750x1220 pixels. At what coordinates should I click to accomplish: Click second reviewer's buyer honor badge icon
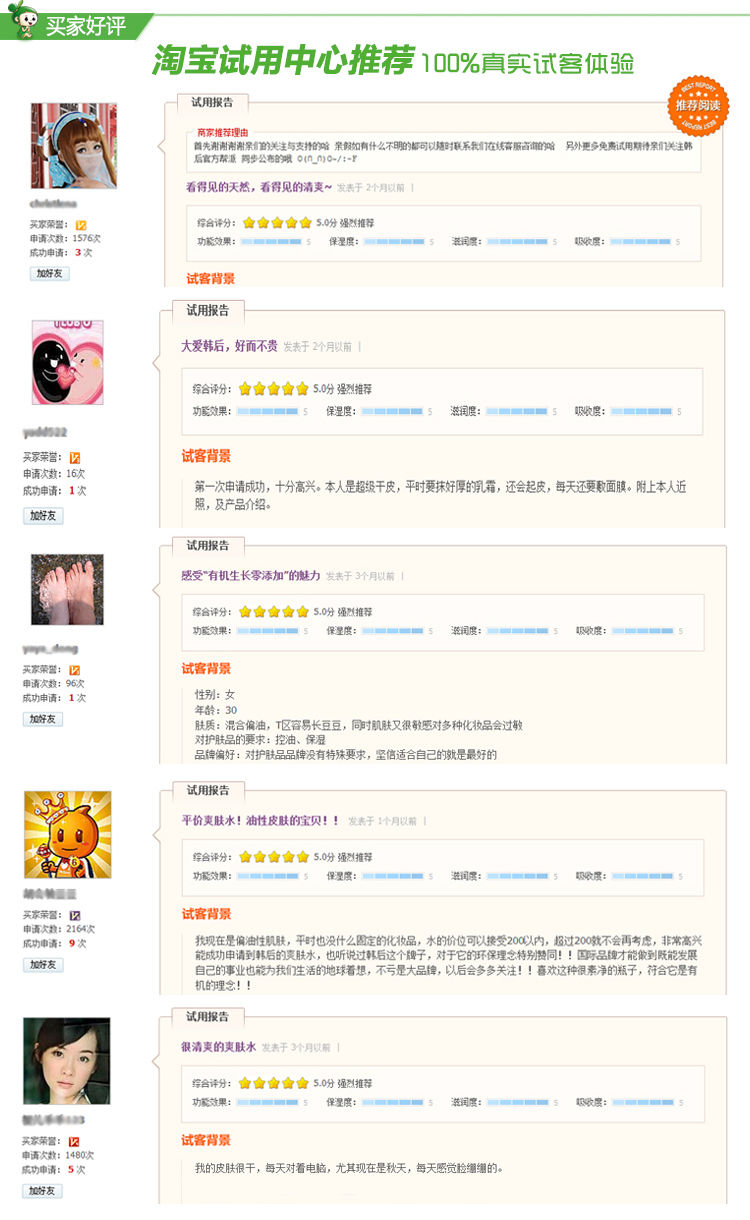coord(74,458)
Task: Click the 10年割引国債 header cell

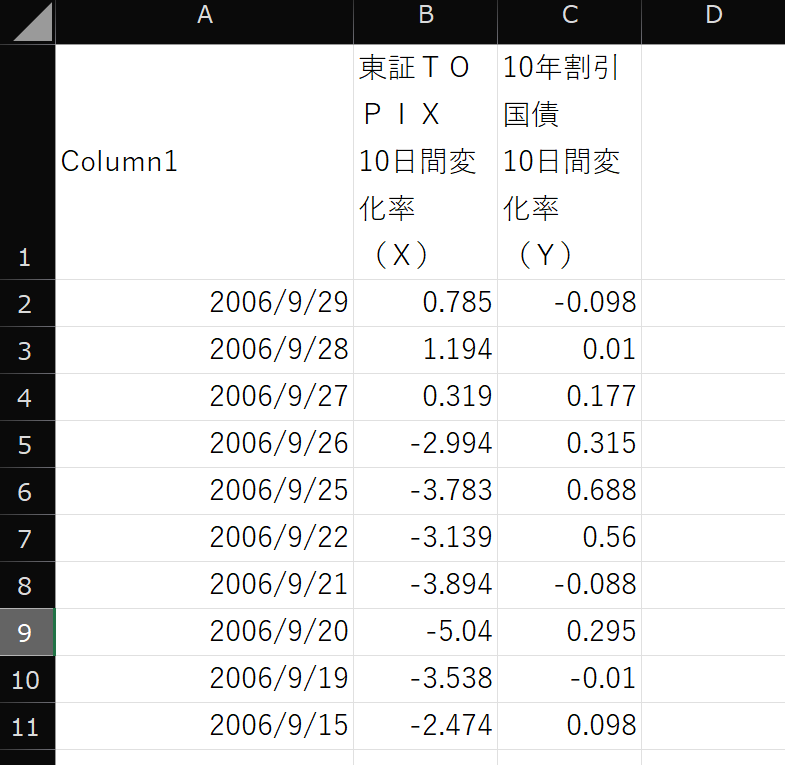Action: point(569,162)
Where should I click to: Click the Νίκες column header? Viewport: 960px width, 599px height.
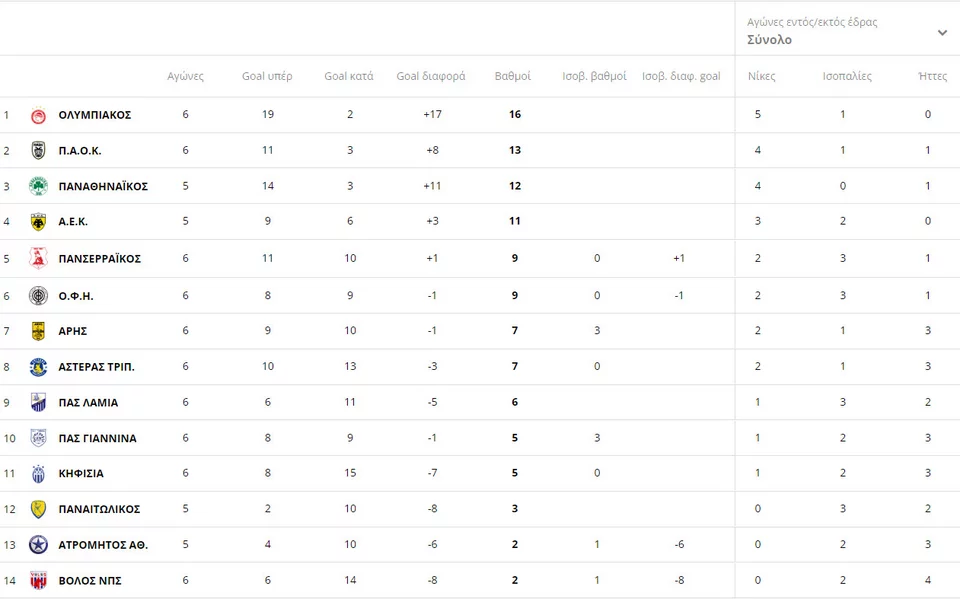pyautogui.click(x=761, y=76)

********************

*Task description:* Give again, word for word, the lines from the one containing "Task: Click the 10年割引国債 header cell" through the last line of the entries, with pictures omitted and nothing added.

*Output for this exercise:*
Task: Click the 10年割引国債 header cell

Action: point(569,162)
Where should I click to: Click the Νίκες column header? Viewport: 960px width, 599px height.
pyautogui.click(x=761, y=76)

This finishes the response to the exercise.